### THE EXERCISE
Rewrite the entries below, replacing "y axis" with "vertical axis" wherever it occurs and leaving everything else unchanged.

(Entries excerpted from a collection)
___

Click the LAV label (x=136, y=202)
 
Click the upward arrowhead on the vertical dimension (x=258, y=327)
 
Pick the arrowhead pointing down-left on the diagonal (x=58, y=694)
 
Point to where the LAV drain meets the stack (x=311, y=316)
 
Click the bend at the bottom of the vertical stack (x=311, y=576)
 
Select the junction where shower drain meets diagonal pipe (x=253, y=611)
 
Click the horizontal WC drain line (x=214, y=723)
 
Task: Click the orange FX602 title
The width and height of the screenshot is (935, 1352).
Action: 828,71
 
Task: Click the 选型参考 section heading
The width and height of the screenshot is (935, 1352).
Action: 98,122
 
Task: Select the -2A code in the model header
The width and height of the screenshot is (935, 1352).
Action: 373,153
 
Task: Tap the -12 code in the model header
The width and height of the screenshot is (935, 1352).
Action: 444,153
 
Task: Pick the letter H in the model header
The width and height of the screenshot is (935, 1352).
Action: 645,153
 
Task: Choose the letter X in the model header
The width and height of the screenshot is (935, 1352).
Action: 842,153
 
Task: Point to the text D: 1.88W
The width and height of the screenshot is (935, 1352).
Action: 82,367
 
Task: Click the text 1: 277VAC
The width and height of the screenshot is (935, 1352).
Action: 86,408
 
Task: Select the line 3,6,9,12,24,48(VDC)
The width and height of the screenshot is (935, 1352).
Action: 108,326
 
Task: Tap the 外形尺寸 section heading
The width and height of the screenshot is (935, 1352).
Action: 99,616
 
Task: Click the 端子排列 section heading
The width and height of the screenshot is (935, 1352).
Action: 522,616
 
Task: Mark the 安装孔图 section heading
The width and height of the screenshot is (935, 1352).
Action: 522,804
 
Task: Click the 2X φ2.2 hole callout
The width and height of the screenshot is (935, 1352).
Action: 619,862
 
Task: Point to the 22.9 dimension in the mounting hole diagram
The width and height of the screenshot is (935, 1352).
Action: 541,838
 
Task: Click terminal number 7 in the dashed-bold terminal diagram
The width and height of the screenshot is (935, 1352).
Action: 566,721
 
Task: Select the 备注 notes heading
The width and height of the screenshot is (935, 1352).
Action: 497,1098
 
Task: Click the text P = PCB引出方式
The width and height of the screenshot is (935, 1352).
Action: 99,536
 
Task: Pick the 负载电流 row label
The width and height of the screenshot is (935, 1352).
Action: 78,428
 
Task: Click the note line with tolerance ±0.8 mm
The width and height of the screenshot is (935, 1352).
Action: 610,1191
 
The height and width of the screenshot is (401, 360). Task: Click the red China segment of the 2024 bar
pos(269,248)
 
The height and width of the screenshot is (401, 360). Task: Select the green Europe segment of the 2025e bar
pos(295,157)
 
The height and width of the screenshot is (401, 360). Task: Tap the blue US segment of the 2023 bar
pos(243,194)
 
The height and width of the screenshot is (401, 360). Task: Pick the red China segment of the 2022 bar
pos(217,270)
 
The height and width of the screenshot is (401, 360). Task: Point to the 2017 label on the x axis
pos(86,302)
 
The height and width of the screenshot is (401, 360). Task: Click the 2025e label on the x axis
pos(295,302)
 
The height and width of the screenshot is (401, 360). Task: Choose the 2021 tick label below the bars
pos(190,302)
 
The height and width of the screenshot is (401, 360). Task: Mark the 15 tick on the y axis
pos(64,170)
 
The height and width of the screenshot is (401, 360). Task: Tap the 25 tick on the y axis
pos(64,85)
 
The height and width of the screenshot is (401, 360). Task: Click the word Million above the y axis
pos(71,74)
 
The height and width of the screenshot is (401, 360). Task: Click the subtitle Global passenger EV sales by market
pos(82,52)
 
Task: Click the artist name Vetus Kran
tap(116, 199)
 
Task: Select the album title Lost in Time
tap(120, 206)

___

### FINISHED ANSWER
Click the LAV label (x=136, y=202)
 
Click the upward arrowhead on the vertical dimension (x=258, y=327)
 
Pick the arrowhead pointing down-left on the diagonal (x=58, y=694)
 
Point to where the LAV drain meets the stack (x=311, y=316)
 
Click the bend at the bottom of the vertical stack (x=311, y=576)
 
Select the junction where shower drain meets diagonal pipe (x=253, y=611)
 
Click the horizontal WC drain line (x=214, y=723)
 
Task: Click the orange FX602 title
The width and height of the screenshot is (935, 1352).
Action: 828,71
 
Task: Click the 选型参考 section heading
The width and height of the screenshot is (935, 1352).
Action: 98,122
 
Task: Select the -2A code in the model header
The width and height of the screenshot is (935, 1352).
Action: 373,153
 
Task: Tap the -12 code in the model header
The width and height of the screenshot is (935, 1352).
Action: 444,153
 
Task: Pick the letter H in the model header
The width and height of the screenshot is (935, 1352).
Action: 645,153
 
Task: Choose the letter X in the model header
The width and height of the screenshot is (935, 1352).
Action: 842,153
 
Task: Point to the text D: 1.88W
The width and height of the screenshot is (935, 1352).
Action: 82,367
 
Task: Click the text 1: 277VAC
The width and height of the screenshot is (935, 1352).
Action: 86,408
 
Task: Select the line 3,6,9,12,24,48(VDC)
The width and height of the screenshot is (935, 1352).
Action: 108,326
 
Task: Tap the 外形尺寸 section heading
The width and height of the screenshot is (935, 1352).
Action: 99,616
 
Task: Click the 端子排列 section heading
The width and height of the screenshot is (935, 1352).
Action: 522,616
 
Task: Mark the 安装孔图 section heading
The width and height of the screenshot is (935, 1352).
Action: 522,804
 
Task: Click the 2X φ2.2 hole callout
The width and height of the screenshot is (935, 1352).
Action: 619,862
 
Task: Point to the 22.9 dimension in the mounting hole diagram
The width and height of the screenshot is (935, 1352).
Action: 541,838
 
Task: Click terminal number 7 in the dashed-bold terminal diagram
The width and height of the screenshot is (935, 1352).
Action: 566,721
 
Task: Select the 备注 notes heading
The width and height of the screenshot is (935, 1352).
Action: 497,1098
 
Task: Click the text P = PCB引出方式
The width and height of the screenshot is (935, 1352).
Action: 99,536
 
Task: Pick the 负载电流 row label
The width and height of the screenshot is (935, 1352).
Action: 78,428
 
Task: Click the note line with tolerance ±0.8 mm
The width and height of the screenshot is (935, 1352).
Action: 610,1191
 
The height and width of the screenshot is (401, 360). Task: Click the red China segment of the 2024 bar
pos(269,248)
 
The height and width of the screenshot is (401, 360). Task: Select the green Europe segment of the 2025e bar
pos(295,157)
 
The height and width of the screenshot is (401, 360). Task: Tap the blue US segment of the 2023 bar
pos(243,194)
 
The height and width of the screenshot is (401, 360). Task: Pick the red China segment of the 2022 bar
pos(217,270)
 
The height and width of the screenshot is (401, 360). Task: Point to the 2017 label on the x axis
pos(86,302)
 
The height and width of the screenshot is (401, 360). Task: Click the 2025e label on the x axis
pos(295,302)
 
The height and width of the screenshot is (401, 360). Task: Choose the 2021 tick label below the bars
pos(190,302)
 
The height and width of the screenshot is (401, 360). Task: Mark the 15 tick on the vertical axis
pos(64,170)
 
The height and width of the screenshot is (401, 360). Task: Tap the 25 tick on the vertical axis
pos(64,85)
 
The height and width of the screenshot is (401, 360). Task: Click the word Million above the vertical axis
pos(71,74)
 
The height and width of the screenshot is (401, 360). Task: Click the subtitle Global passenger EV sales by market
pos(82,52)
 
Task: Click the artist name Vetus Kran
tap(116, 199)
 
Task: Select the album title Lost in Time
tap(120, 206)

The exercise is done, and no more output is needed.